Anfang September 1961 beginnt die Produktion des Typ 34. Diese Modellreihe wird mit einem 1,5 Liter großen luftgekühlten 4-Zylinder-Boxermotor ausgestattet. Die Leistung von 45 PS verhilft dem Wagen zu einer Höchstgeschwindigkeit von 137 km/h.

Ab dem Modelljahr 1965 wird der Motor mit zwei Vergasern modifiziert und erhält dadurch eine Leistungssteigerung auf 54 PS.

Zwei Jahre später wird der Ghia Typ 34 mit einem moderneren Motor ausgestattet, der zwar dieselbe Leistung hat, aber mit Normalbenzin statt mit Superbenzin betankt werden kann. Dieser 1,6 Liter große Motor wird abgesehen von leichten Modifikationen bis zum Produktionsende im Jahr 1969 unverändert weiter im Typ 34 verbaut.

Angedachte Cabrio-Variante des Typ 34

Ursprünglich war angedacht, ebenso wie vom kleineren Typ 14 auch eine Cabrio-Variante des Typ 34 auf den Markt zu bringen. Es wird spekuliert, dass 12 Prototypen dieser Cabrios bei Karmann in Osnabrück gebaut wurden. Aufgrund der geringen Gesamtstückzahl des Typ 34 verwirft man die Umsetzung und Produktion dieser Karosserievariante allerdings. Da der Typ 34 mit einer Gesamtstückzahl von nur 42.505 Exemplaren kein wirtschaftlicher Erfolg wird, wird die Produktion des Modells im Jahr 1969 endgültig eingestellt.

Der Ghia wird zu einem Erfolgsmodell

Der Typ 14 hingegen entwickelt sich für Volkswagen zu einem Erfolgsmodell. In den Jahren 1955 bis 1974 baut Karmann mehr als 360.000 Fahrzeuge in der Coupé-Variante und mehr als 80.000 Cabriolets. Über 60% dieser Fahrzeuge werden in die USA verkauft.

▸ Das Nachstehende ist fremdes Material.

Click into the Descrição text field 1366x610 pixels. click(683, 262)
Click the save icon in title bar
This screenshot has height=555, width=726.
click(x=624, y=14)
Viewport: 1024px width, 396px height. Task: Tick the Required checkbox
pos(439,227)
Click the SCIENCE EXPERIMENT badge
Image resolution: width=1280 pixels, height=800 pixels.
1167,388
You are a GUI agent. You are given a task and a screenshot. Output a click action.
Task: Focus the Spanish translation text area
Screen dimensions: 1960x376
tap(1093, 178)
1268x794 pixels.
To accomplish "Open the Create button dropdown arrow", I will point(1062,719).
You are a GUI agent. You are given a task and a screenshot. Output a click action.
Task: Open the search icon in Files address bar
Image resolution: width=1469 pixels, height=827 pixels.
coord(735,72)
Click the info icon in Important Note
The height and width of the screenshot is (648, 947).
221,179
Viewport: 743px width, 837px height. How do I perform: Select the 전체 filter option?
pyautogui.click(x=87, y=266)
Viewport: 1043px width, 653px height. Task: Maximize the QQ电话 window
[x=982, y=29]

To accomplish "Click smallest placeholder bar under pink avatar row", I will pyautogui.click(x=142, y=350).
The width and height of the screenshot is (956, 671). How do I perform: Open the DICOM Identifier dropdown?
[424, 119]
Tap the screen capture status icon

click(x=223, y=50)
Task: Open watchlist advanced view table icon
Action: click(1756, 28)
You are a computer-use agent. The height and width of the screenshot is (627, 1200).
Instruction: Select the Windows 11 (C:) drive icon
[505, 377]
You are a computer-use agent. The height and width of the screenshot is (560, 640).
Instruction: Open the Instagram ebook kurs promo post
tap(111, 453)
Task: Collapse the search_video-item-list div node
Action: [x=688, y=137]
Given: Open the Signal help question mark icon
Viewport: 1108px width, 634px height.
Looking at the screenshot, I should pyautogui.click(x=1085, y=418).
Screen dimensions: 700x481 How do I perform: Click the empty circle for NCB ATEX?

Im Frühjahr 1974 kommt der Nachfolger auf den Markt: der VW Scirocco. In Deutschland endet Produktion des Karmann Ghia am 31. Juli 1974.

Zeitlose italienische Eleganz

Auch 67 Jahre nach der ersten Präsentation hat der Karmann Ghia nichts von seiner zeitlosen Eleganz und seiner italienischen Ausstrahlung verloren. Damals wie heute wissen die Besitzer, sich auf diese Fahrzeuge einzulassen. Auch wenn diese Automobile ihrem sportlichen Äußeren vorauseilen, stellen sie nicht nur optisch etwas Besonderes dar.

Der Charmeur aus der Wirtschaftswunderzeit

Lässt man die Geschichte des Karmann Ghia auf sich wirken, so wird einem klar, welch besonderes Fahrzeug damals geschaffen wurde.

Da steht er nun, dieser Pseudosportler der 60er Jahre. Ein Automobil aus einer längst vergangenen Epoche. Ein charmanter, wenn auch seltener Begleiter einer Generation, die sich in der Wirtschaftswunderzeit wieder aufrichtete und nach Neuem strebte.

Den Menschen war nach Veränderung, sie wollten den Staub der Kriegsjahre ablegen. Mit seinem Charme und seinem gekonnt in Szene gesetzten italienischen Design gelang das dem Karmann Ghia auf eine wunderbar leichte Art. Auch, wenn seine Leistung hinter den sportlichen Erwartungen zurückblieb, erweckte er Begehrlichkeiten. Und so wurde der Karmann Ghia zu einem Zeitzeugen der damaligen Zeit, nach dem man sich auch heute noch gerne umdreht.